Le carnaval de Jacmel, c’est aussi les reines

Publié le 2021-02-19 | Le Nouvelliste

L’un des points forts du carnaval de Jacmel cette année fut  la quantité de reines présentes. En outre de la reine de la mairie et sa suite, quatre autres défilaient sur le parcours. Initiative du directeur départemental de la Culture, aussi P.D.G. du groupe Explosion, Pascarin Raymond.

M. Raymond a expliqué qu’il tenait à voir défiler toutes ces reines, une ancienne tradition, pour rester fidèle au thème 2021 du carnaval de Jacmel : Kanaval Jakmèl se yon pwatrimwàn, an n pwoteje l ».

« Les reines ont leur public. Autrefois, j’allais au carnaval uniquement pour les voir défiler », affirme l’octogénaire Jeanine Faustin.

Les reines…

Celle des petits, Brénenil Jannjaïna, 9 ans,  est en quatrième année fondamentale à l’école  Le Flamboyant. Passionnée de lecture, et de danse, elle rêve de devenir enseignante.

« J’ai été ravie de représenter les petits au carnaval cette année. J’ai beaucoup apprécié l’accueil du public. Les gens me disaient ‘’Vive la reine’’ ; ça m’a plu », raconte Mlle Brénenil.

Germinal Jean-Baptiste est la reine du Club Explosion. À 17 ans, elle est en NS1 au lycée Célie Lamour. Passionnée de danse, de lecture et de musique, elle veut  étudier  la diplomatie une fois après ses études classiques.

« …Je fais cela pour promouvoir mon pays à l’étranger », précise Mlle Jean-Baptiste, pour qui la force de ce pays réside dans sa culture.

Ladouceur Kasthane, elle,  est la reine des Invincibles de Jacmel. À 20 ans, elle est en NS4 à l’Académie des Enfants Compétents (AEC). Elle compte étudier le droit international. Mademoiselle Ladouceur adore la danse, le cinéma  et la cuisine.
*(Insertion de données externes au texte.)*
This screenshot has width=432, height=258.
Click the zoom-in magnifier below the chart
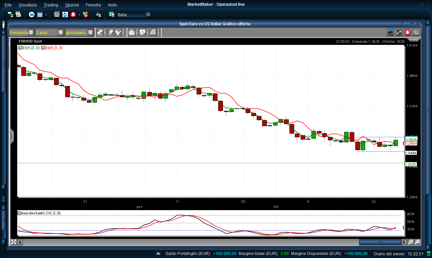click(417, 242)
«  Les invincibles sont pour moi une famille. Mon grand-père était musicien de ce groupe musical, ma tante défilait comme première dauphine dans le temps et maintenant c’est mon tour », relate mademoiselle Ladouceur.

La reine des Jouvenceaux s’appelle Rodcar Juste, en 1re année en administration à l’UNDH ; elle est esthéticienne, passionnée de cuisine et de danse. Elle aimerait étudier la diplomatie.

«  Faute de moyens économiques, j’ai dû opter pour l’administration », révèle mademoiselle Juste.